[To do]:
a: Retype the part of the passage on persistent Laplacians from "Persistent Laplacians have been generalized" up to and including "et al., 2023).".
b: Write what follows the last sentence of the passage on persistent Laplacians.

[Passage for review]:
-=-=-

5. Applications and Extended Frameworks

Persistent Laplacians have been generalized to, and demonstrated utility in, several domains:

5.1 Interaction Topology

Persistent interaction Laplacians are constructed on n-interaction complexes (subcomplex covers), enabling the study of element-specific or subsystem-specific multiscale topology in heterogeneous data, such as molecular systems. The induced spectra and barcodes are sensitive to localized interactions missed by global topology (Liu et al., 2024).

5.2 Hyperdigraphs, Directed Flags

Persistent Laplacians have been developed for hyperdigraphs and directed flag complexes, incorporating asymmetric and higher-arity relational structure. The spectra quantify cycles and higher-order motifs unique to the directed or hypergraph context (Chen et al., 2023, Jones et al., 2023).

5.3 Manifold-Valued Data (de Rham-Hodge)

For volumetric or manifold-valued data, persistent Laplacians are realized as discretized de Rham–Hodge Laplacians on Eulerian grids, maintaining well-conditioned numerical discretizations across scales and enabling spectral-persistence analysis of sublevel-set filtrations (Su et al., 2024).

5.4 Sheaf-Theoretic and Multi-Parameter Settings

Persistent sheaf Laplacians capture multiscale topology in data with fused geometric and functional labels, with applications including protein flexibility prediction and robust image analysis (Hayes et al., 23 Oct 2025, Wang et al., 16 Feb 2026, Wei et al., 2021). The framework extends naturally to multi-dimensional filtrations and cosheaf settings (Wei et al., 2021, Wang et al., 16 Feb 2026).

6. Comparative Features, Strengths, and Limitations

Feature	Persistent Laplacians	Persistent Homology
Invariant recovered	Barcode (zero spectrum)	Barcode (explicit)
Additional features	Multiscale metric/geometric spectral	None (topological only)
Local/global control	Local with interaction and element specificity, e.g., in interaction Laplacians	Only global (whole-complex)
Spectral monotonicity	Up/down-parts monotone, full spectrum may fail monotonicity (Wolf et al., 24 Sep 2025)	Barcodes monotone
Algorithmic cost	Matrix assembly + eigensolver dominated	Boundary matrix reduction
Limitations	Complexity increases with interaction order and for general sheaf/cosheaf settings;	No geometric sensitivity

Benefits: Element-specific analysis (interaction Laplacians), geometric sensitivity of nonzero spectra, stable vectorizations (e.g., persistent Laplacian diagrams/images), computational feasibility via reduced matrix size for interaction models (Liu et al., 2024, Jung et al., 5 Dec 2025).

-=-=-

[Data entries]
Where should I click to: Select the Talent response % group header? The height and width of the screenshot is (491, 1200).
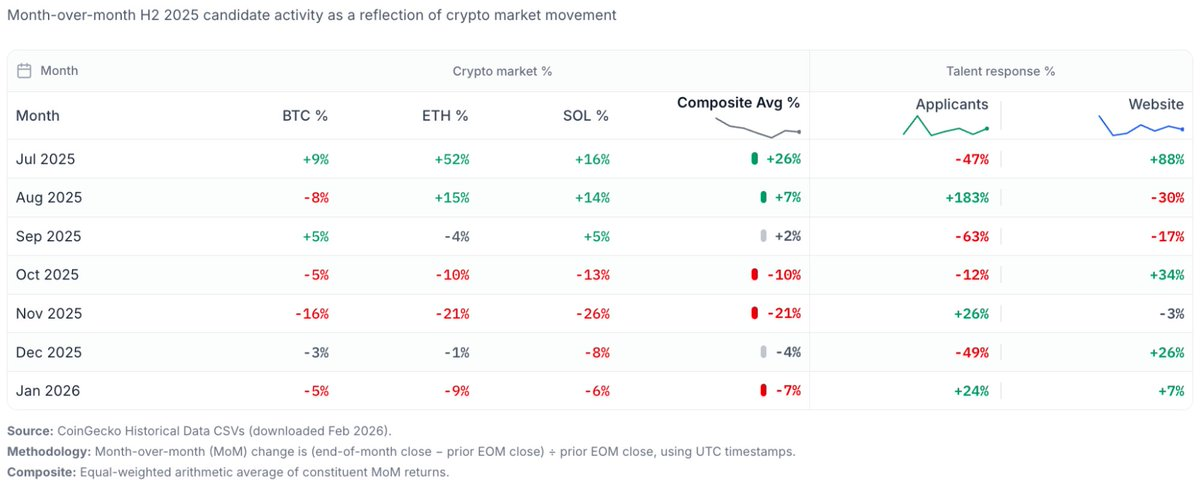coord(1000,71)
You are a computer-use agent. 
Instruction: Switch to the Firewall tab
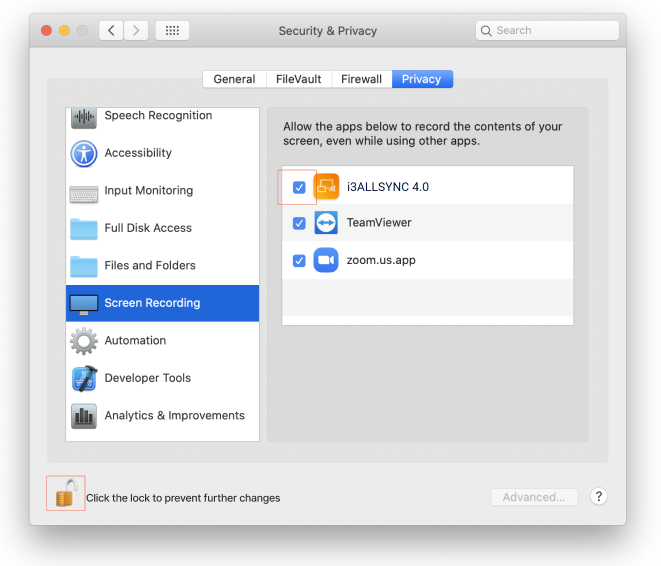coord(361,79)
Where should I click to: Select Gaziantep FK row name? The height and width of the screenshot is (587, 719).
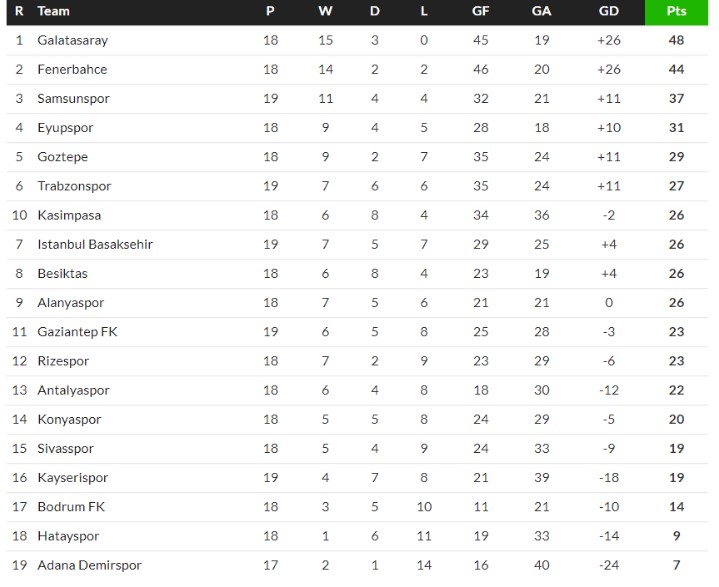point(77,332)
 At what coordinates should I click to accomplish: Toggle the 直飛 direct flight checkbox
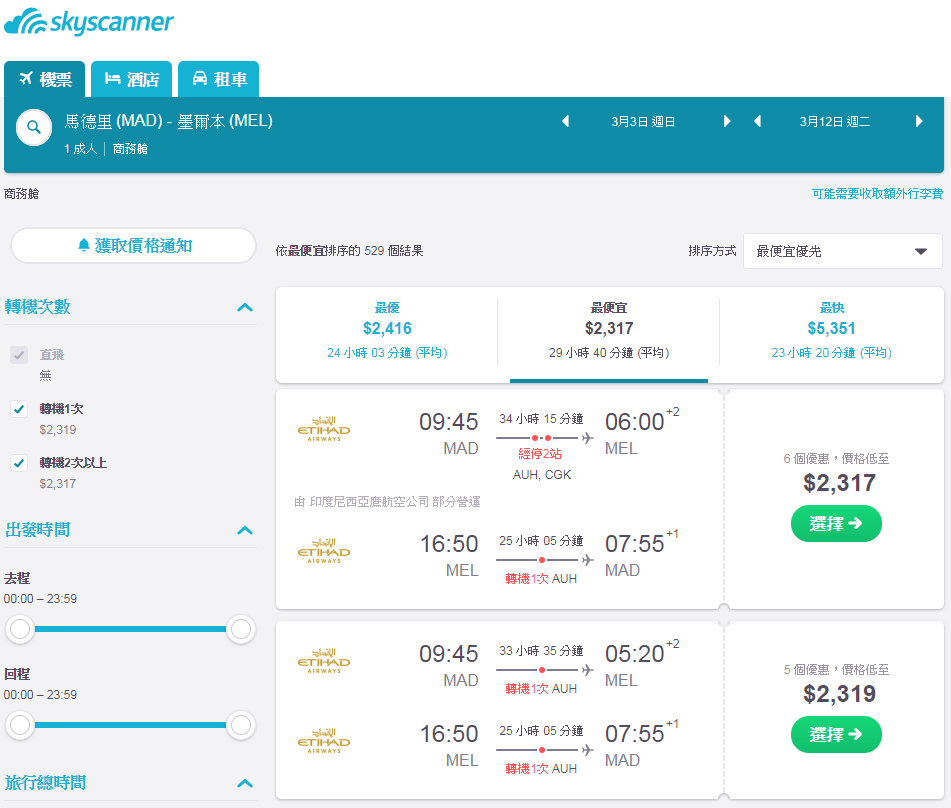click(x=19, y=355)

-=-=-

[Answers]:
a:
Persistent Laplacians have been generalized to, and demonstrated utility in, several domains:

5.1 Interaction Topology

Persistent interaction Laplacians are constructed on n-interaction complexes (subcomplex covers), enabling the study of element-specific or subsystem-specific multiscale topology in heterogeneous data, such as molecular systems. The induced spectra and barcodes are sensitive to localized interactions missed by global topology (Liu et al., 2024).

5.2 Hyperdigraphs, Directed Flags

Persistent Laplacians have been developed for hyperdigraphs and directed flag complexes, incorporating asymmetric and higher-arity relational structure. The spectra quantify cycles and higher-order motifs unique to the directed or hypergraph context (Chen et al., 2023, Jones et al., 2023).

b:
Drawbacks: Potential to lose global topology (in interaction settings), combinatorial explosion for high interaction order, and need for sophisticated numerical handling of nontrivial domains (e.g., sheaf/cosheaf structures, manifold discretizations).

7. Empirical Results and Data-Driven Insights

In biomolecular science, persistent Laplacians, and specifically the smallest nonzero eigenvalues (“spectral gaps”), correlate with physical properties such as isomer enthalpy differences and protein–ligand binding affinities (Liu et al., 2024, Su et al., 2024).
Spectral features from persistent Laplacians enhance machine learning models for protein mutational effect prediction and outperform persistence-barcode-only features (Wee et al., 2023, Wei et al., 2023).
Spectral summaries, such as persistent Laplacian diagrams and images, extend stable vectorization to spectral descriptors, permitting finer discrimination among combinatorially similar but geometrically distinct datasets (Jung et al., 5 Dec 2025).

Persistent Laplacians constitute a robust, extensible, and computationally accessible framework that marries classical persistent homology with spectral invariants reflecting topology, geometry, and metric structure. Their variants encompass a wide array of algebraic-topological models, and their stability and monotonicity properties, together with algorithmic innovations and empirical successes, establish them as foundational operators for modern multiscale data analysis (Jones et al., 15 Aug 2025, Liu et al., 2024, Wei et al., 2023, Wolf et al., 24 Sep 2025, Su et al., 2024).